El museo es un edificio grande, muy grande que curiosamente me da la impresión de ser más grande por dentro que por fuera. Hay colecciones de pintura, de antropología, de escultura, paseamos despacio por las distintas salas y comenzamos a ver esos cuadros que antes sólo habíamos visto en libros y documentales o directamente no sabíamos que existían y así disfrutamos de Picasso y sus “Señoritas de Avignon”, de Monet y sus “Nenúfares”, nos detenemos delante la famosa “Noche estrellada” de Van Gogh, nos admiramos ante “La persistencia de la memoria” de Dali- Pasamos de Joan Miro a Frida Khalo y claro nos introducimos en el mundo de los pintores americanos como Hopper, Jasper Jhons, Warhol, sí las famosas sopas Campbell están ahí colgadas delante nuestro, o Pollock, nos sorprendemos ante esa pequeña maravilla surrealista que es el “Imperio de las luces” de Magrite. Dentro del museo las horas pasan sin hacerse notar y sin darnos cuentas hemos pasado cerca de seis horas en sus pasillos. Agotados y con el cerebro incapaz de diferenciar entre dos tonalidades más de magenta o de admirar una pincelada más decidimos volver al hotel. Cuando salimos a la calle el aguacero ha disminuido, y las nubes exhaustas sólo dejan caer unas gotas dispersas. En ese instante nuestro estomago toma el lugar del cerebro y reclama atención. Es cuando nos damos cuenta que salvo los donuts del tren no hemos comido nada. Nos acercamos a un vendedor callejero y compramos unos “pretzels”, ¡nuestra primera comida neoyorquina!, que nos sirven de tentempié. Comemos con hambre y despacio nos dirigimos a la parada del bus que nos devolverá al hotel.

 

El día amanece tranquilo y soleado, sin rastro de las nubes de ayer.

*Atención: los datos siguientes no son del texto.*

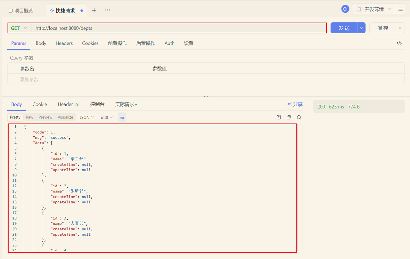Select the Raw response view

pos(29,117)
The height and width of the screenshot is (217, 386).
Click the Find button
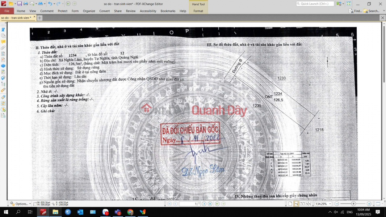(x=355, y=11)
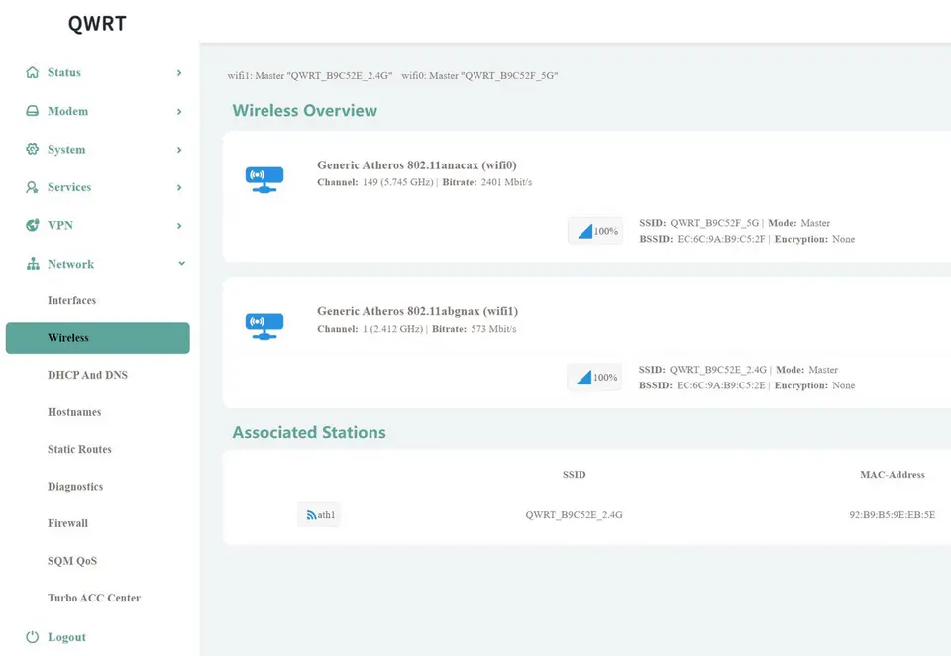The height and width of the screenshot is (656, 951).
Task: Click the Services user icon
Action: coord(33,187)
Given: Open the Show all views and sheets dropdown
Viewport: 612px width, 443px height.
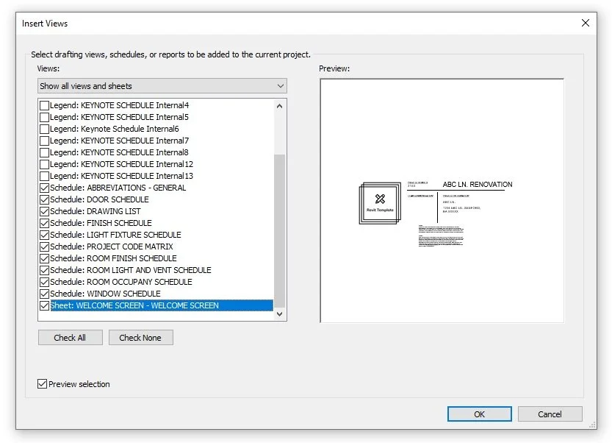Looking at the screenshot, I should (x=279, y=85).
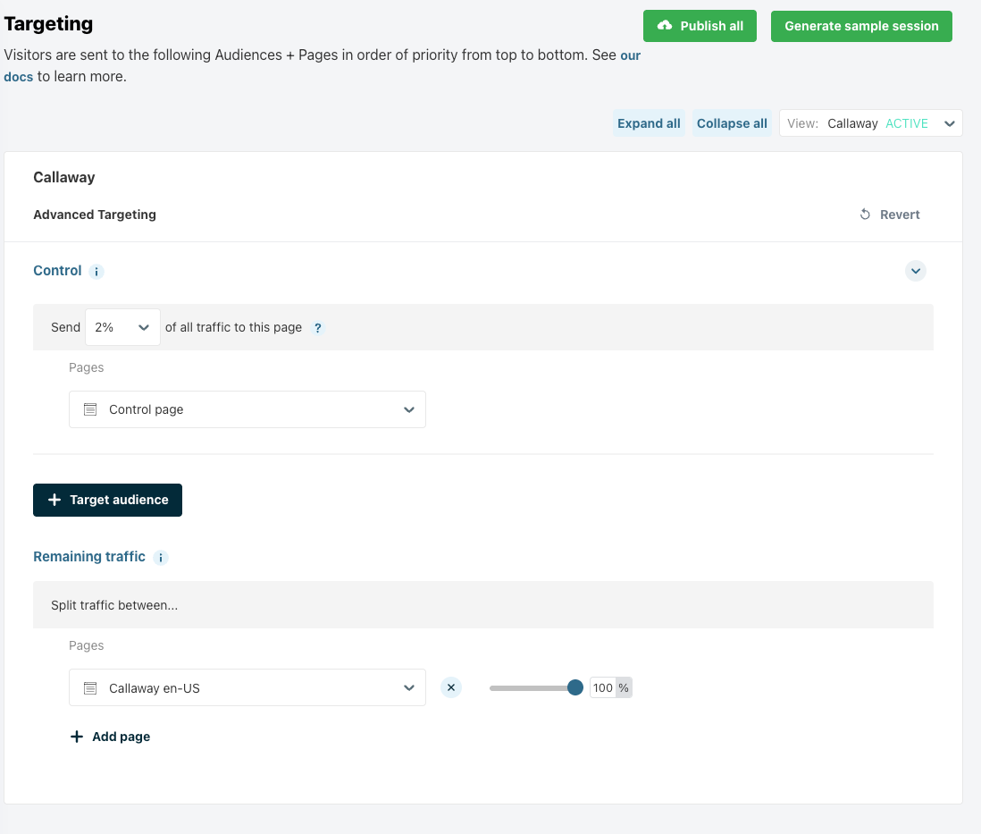
Task: Click Collapse all
Action: tap(732, 123)
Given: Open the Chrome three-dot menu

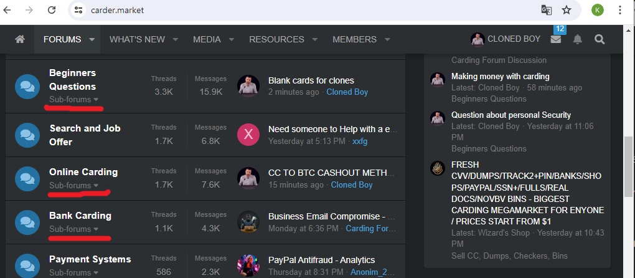Looking at the screenshot, I should 620,10.
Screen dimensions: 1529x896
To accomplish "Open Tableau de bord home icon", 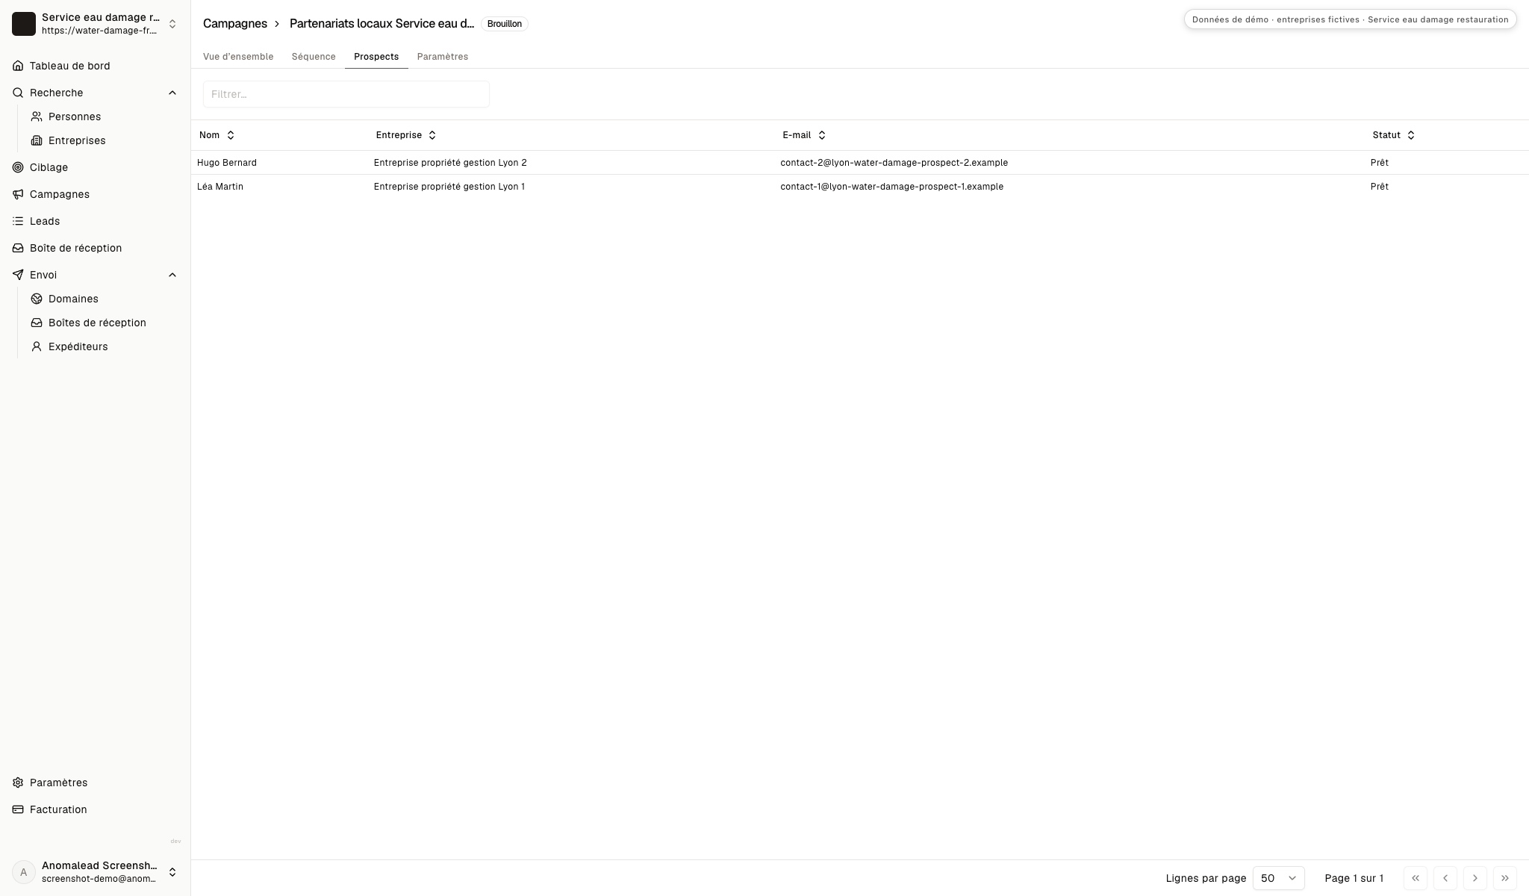I will click(18, 66).
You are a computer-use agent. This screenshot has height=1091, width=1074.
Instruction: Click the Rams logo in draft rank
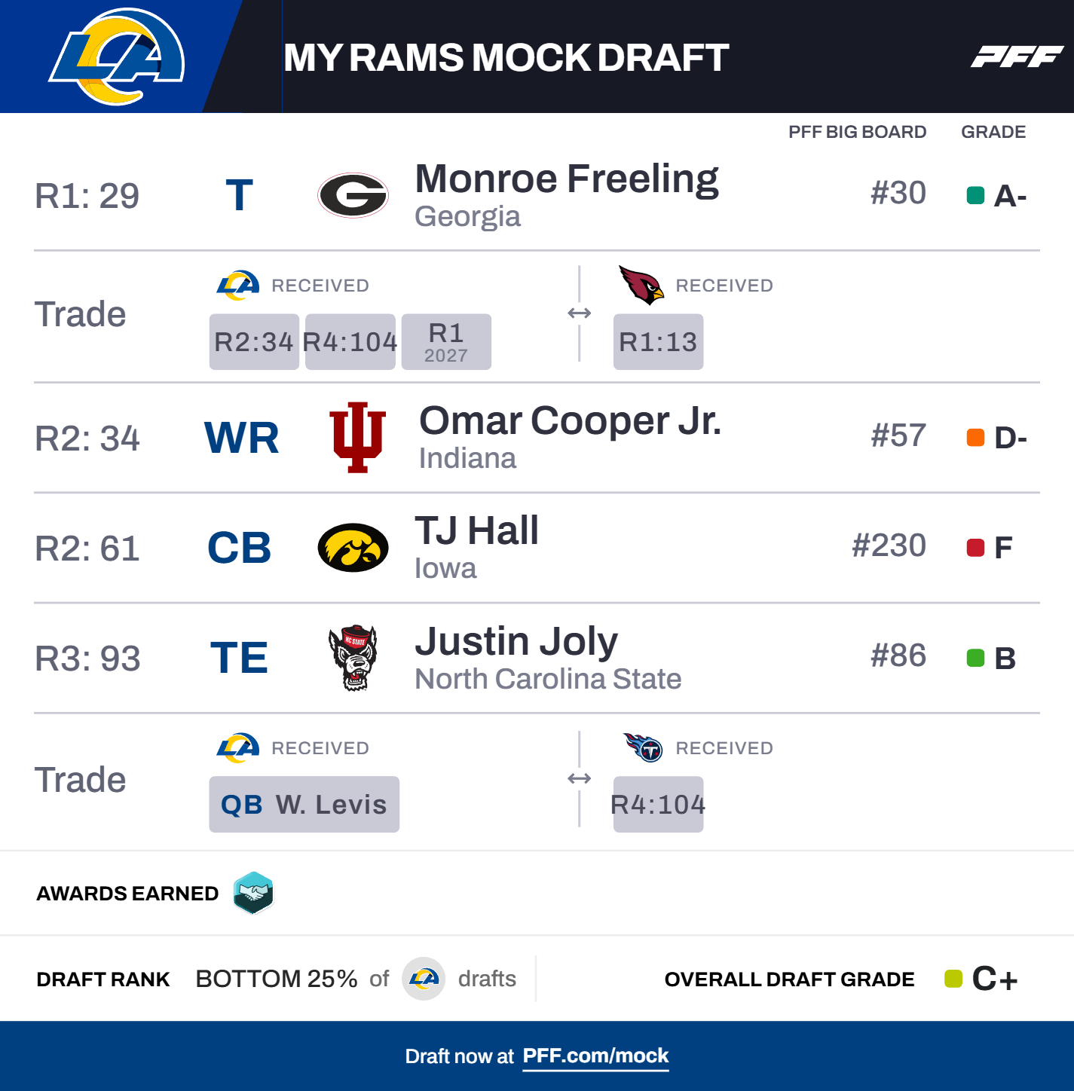click(x=424, y=979)
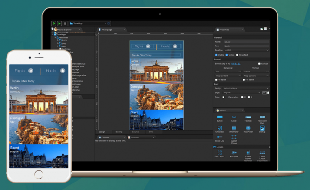Screen dimensions: 310x190
Task: Select the Password Field palette widget
Action: pos(262,117)
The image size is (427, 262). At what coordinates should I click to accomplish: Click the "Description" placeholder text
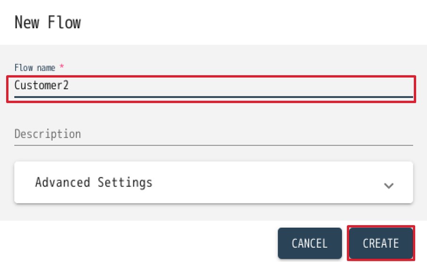(48, 134)
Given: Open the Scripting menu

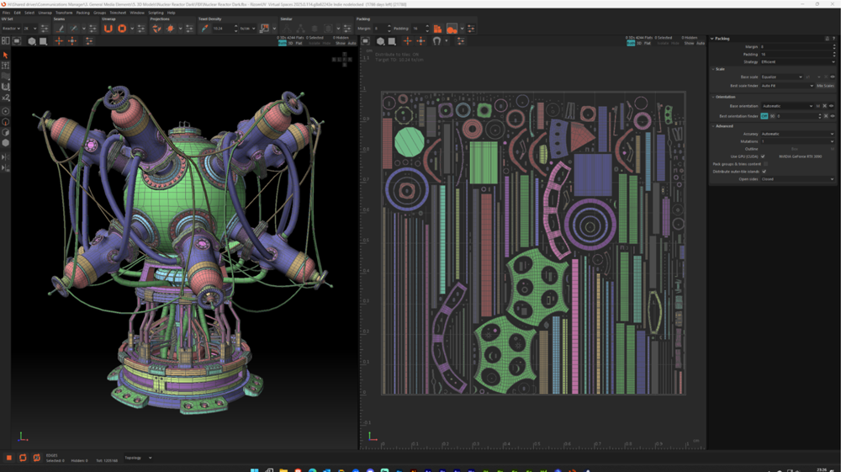Looking at the screenshot, I should (x=156, y=13).
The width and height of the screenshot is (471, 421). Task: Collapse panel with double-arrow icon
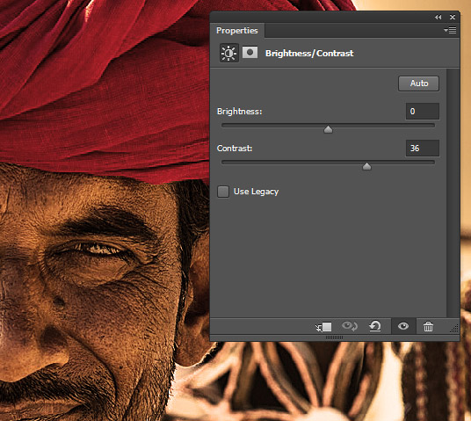(438, 17)
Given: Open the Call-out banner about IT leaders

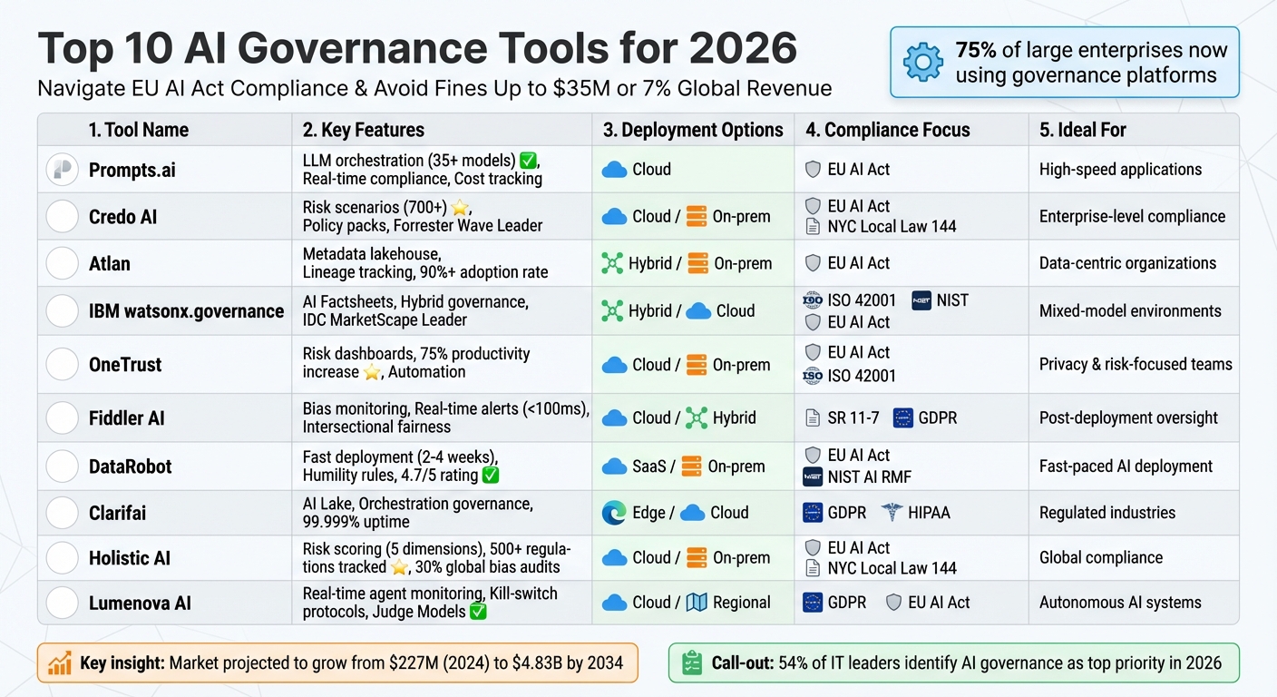Looking at the screenshot, I should coord(953,663).
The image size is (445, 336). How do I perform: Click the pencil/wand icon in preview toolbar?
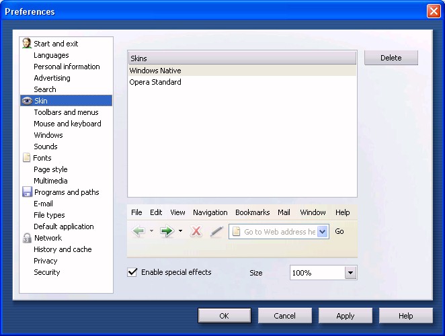pyautogui.click(x=216, y=231)
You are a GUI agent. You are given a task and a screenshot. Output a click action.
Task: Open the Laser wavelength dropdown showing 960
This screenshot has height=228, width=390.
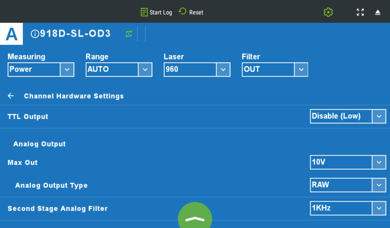pos(197,70)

Así que aun sin esperar noticias del cuervo y de ni siquiera la de una paloma con una rama de olivo en el pico decidimos salir a la calle sin paraguas. Reconozcamos que ir con paraguas es un engorro. Tampoco se oye el piar de los humildes gorriones apagado por el incesante runrún de los vehículos. La CIUDAD, sí en mayúsculas, se nos ofrece abierta, babilónica, dispuesta a complacernos. Salimos del hotel y nos confundimos con la masa ingente de personas que recorre la Quinta Avenida. Andamos rodeados de acentos y colores diversos, de toda la hermosa e increíble diversidad humana. Lo admito, me siento un poco como Paco Martinez Soria, en la “ciudad no es para mí”. No hago más que mirar hacia arriba asombrándome de la altura de los edificios. Todo me llama la atención, todo me causa admiración. No solo son los rascacielos más conocidos de la ciudad el Empire State Building foto, el edificio Chrysler foto, sino que cualquier inmueble supera con holgura los cien metros de altura, todos los bloques se diferencian de los demás, ya sea por un detalle arquitectónico, ya sea por las banderas que adornan muchas de las fachadas, ya sea por la forma de sus ventanas. Nos paramos para hacer fotos a un carrito que vende perritos calientes, muy ricos sólo acompañados de pepinillos y mostaza, charlamos un minuto con el vendedor que resulta ser es un chico de Costa Rica que vino a estudiar empresariales y se quedó de inmigrante ilegal. Pasamos el día deambulando sin rumbo fijo, caminando por calles cien veces vistas en las películas y aun así totalmente nuevas a nuestra mirada. Son calles llenas de vida, rebosantes de gente que va y viene con prisa, de comercios que anuncian rebajas y descuentos en sus escaparates. Oímos decenas de idiomas distintos, acentos de los cinco continentes. Delante del escaparate de Tiffanys nos transmutamos en Audry Herburn y George Pepper, foto. Nos cruzamos con el típico camión de bomberos rojo y de letras brillantes con su banderita americana, foto. Captamos retazos de conversaciones que se desarrollan en cualquier idioma que se pueda hablar. De un momento a otro espero cruzarme con un taxi pintado de amarillo y marca Checker modelo de 1961 conducido por Robert de Niro diciéndome “Are you talking to me2- Vemos la típica boca de incendios pintada de rojo, foto. Nos fotografiamos delante de los neones del Radio City Music Hall. Iconos todos de una ciudad que rebosa de ellos.